The variations in Strehl ratio also make the interpretation of spectral and polarimetric data very difficult. Difference images are often used to produce magnetograms (left circular – right circular polarization) or dopplergrams (blue wing – red wing of a spectral line), examples of which are seen in Figure 11View Image. In general, those images are not taken simultaneously and variations in Strehl between the, e.g., LCP and RCP images result in spurious magnetic signals. For many science applications time sequences of high resolution images or spectra a needed in order to study the highly dynamic solar atmosphere. For these applications consistent and good image quality is needed for all images/spectra in the time sequence. Correcting more spatial modes mitigates this problem to some extent. Provided that seeing fluctuations are not too severe a high order AO system is more likely to provide sustained high Strehl ratios in variable daytime seeing conditions (see Figure 13View Image). This motivated the development of a high order solar AO system – the AO76 system – for the DST, which is discussed in Section 5.

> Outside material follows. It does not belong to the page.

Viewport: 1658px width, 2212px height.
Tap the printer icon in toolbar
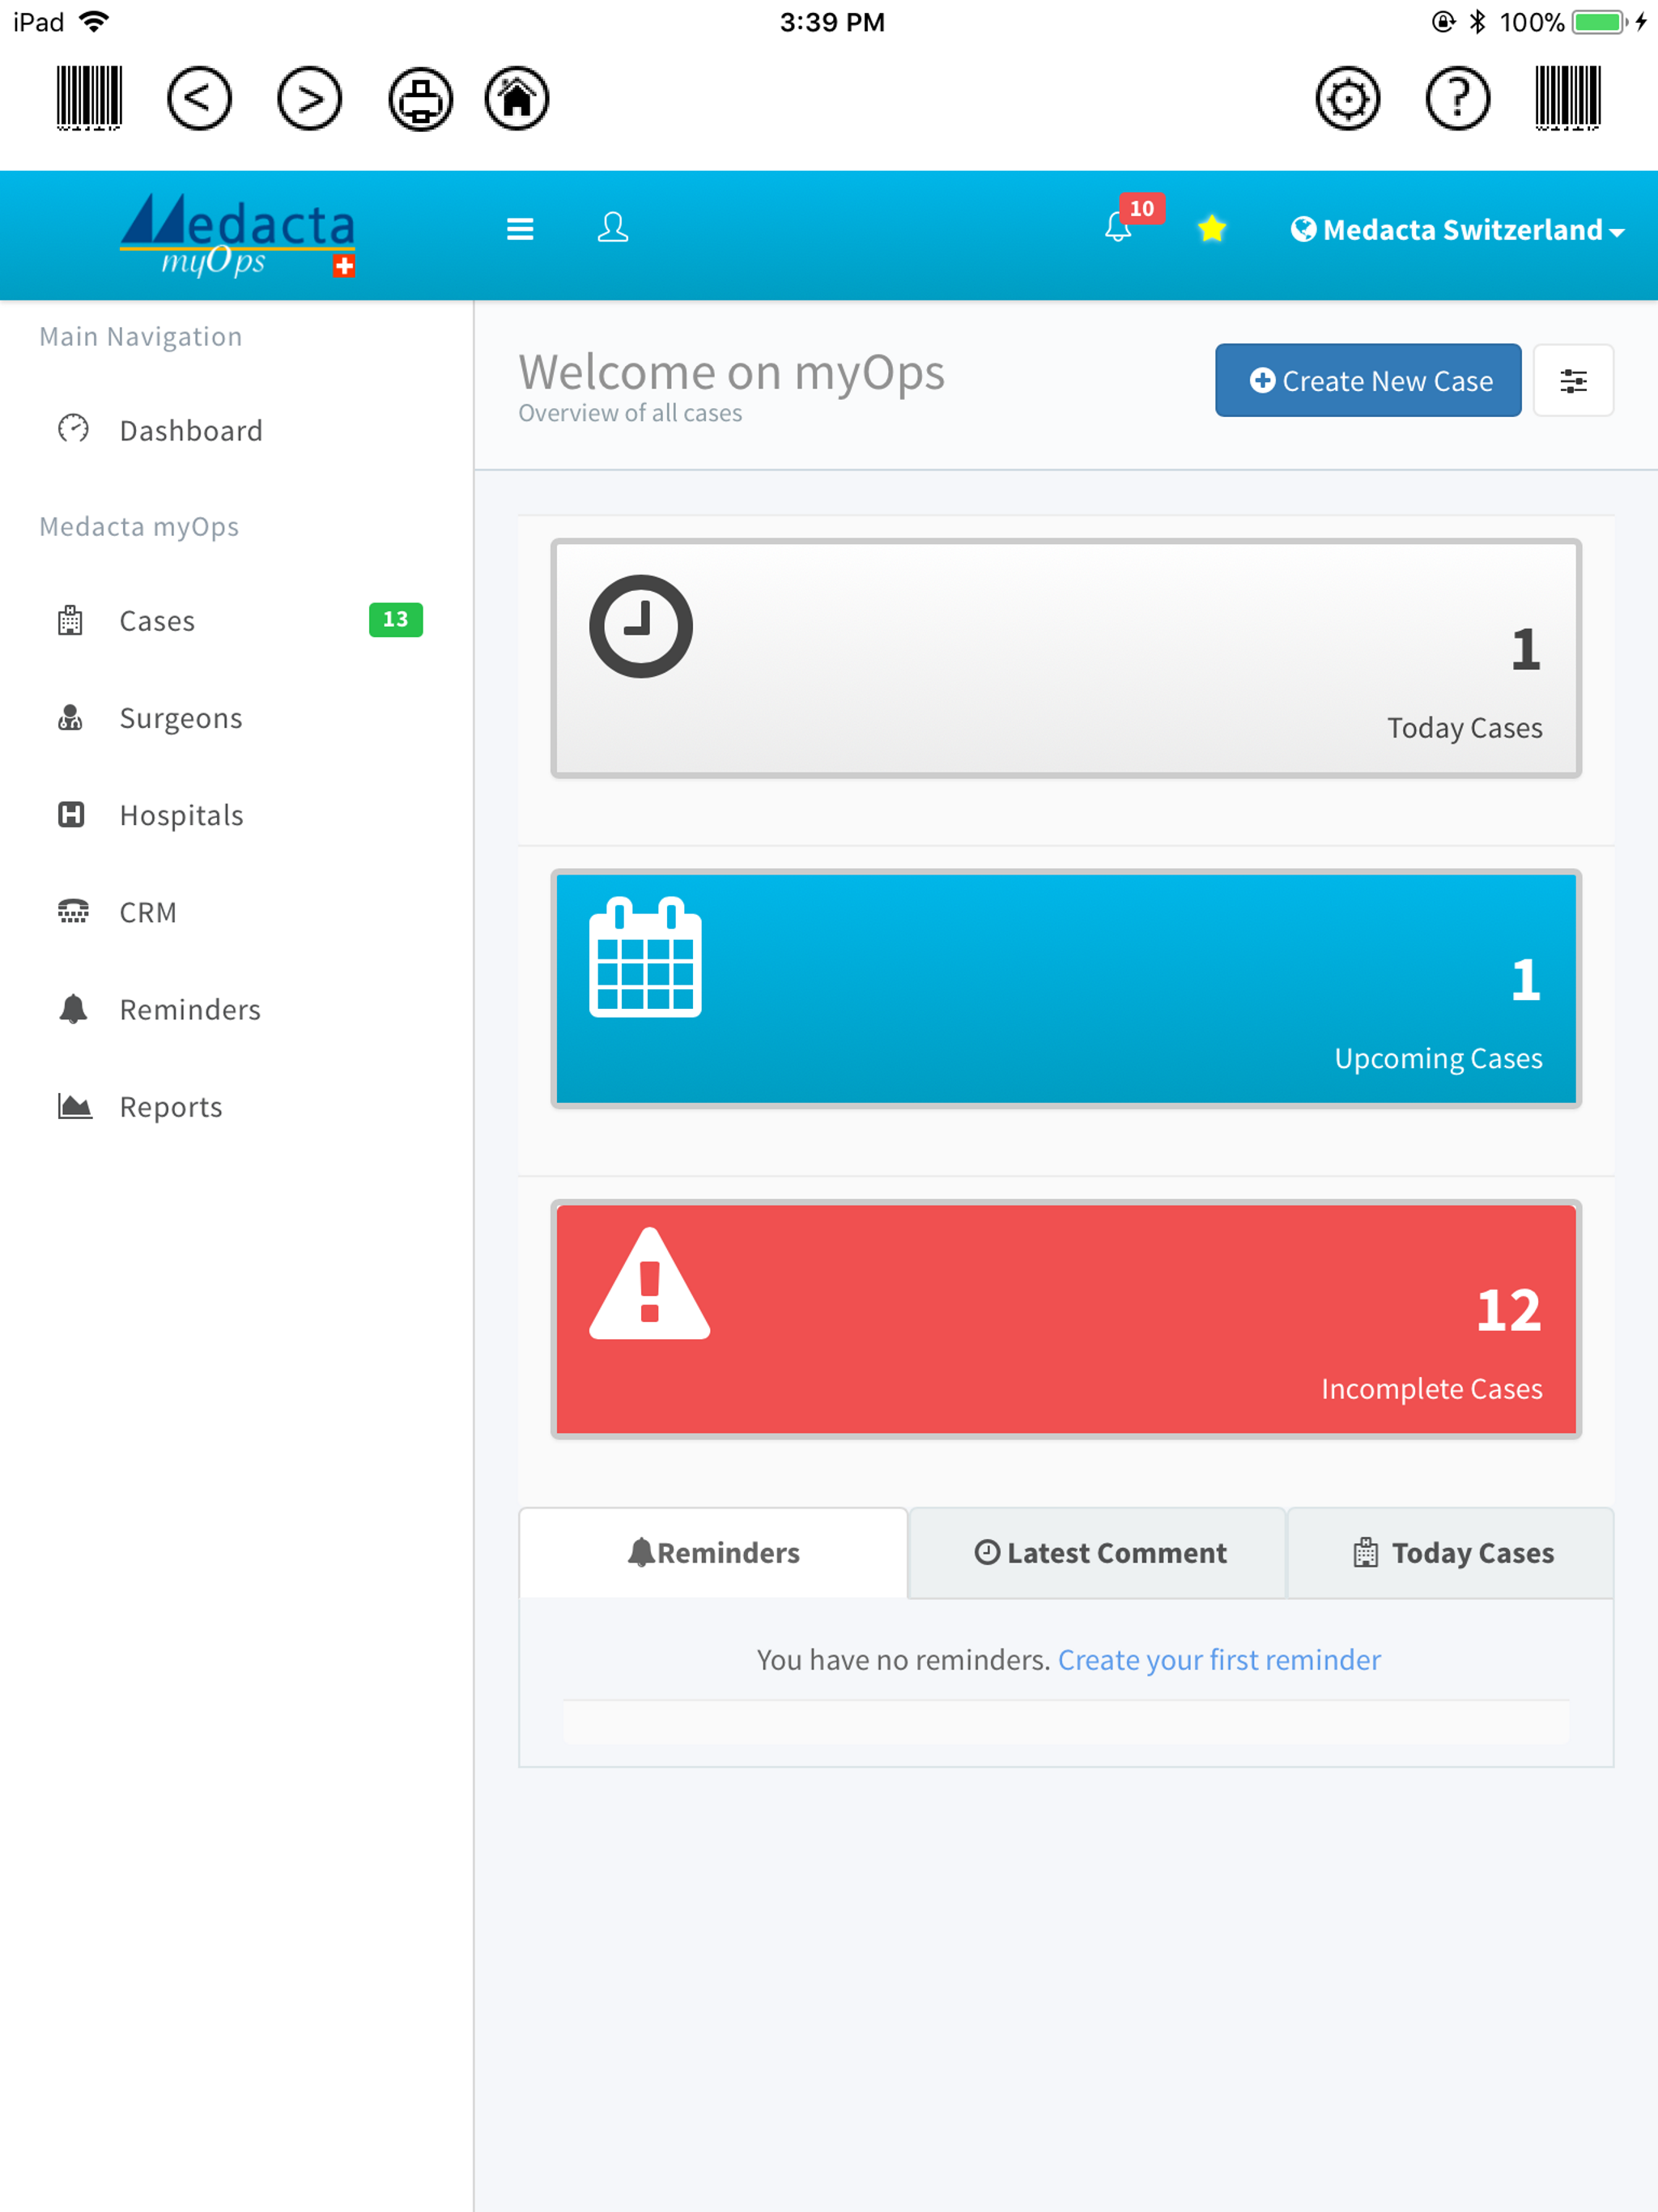pyautogui.click(x=420, y=98)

For completeness it should be mentioned that curvature wavefront sensors that have been implemented with great success in night-time AO systems (Roddier, 1988, 1990, 1991; Roddier et al., 1992; Graves et al., 1998) have also been proposed for solar AO. Although some effort has gone into the development of curvature sensing techniques for solar adaptive optics application (Kupke et al., 1994, 1998; Molodij et al., 2002) those efforts have not yet led to practical implementation of this concept, which is likely due to fundamental signal-to-noise problems with this approach when applied to an extended object like solar granulation (Fienup et al., 1998).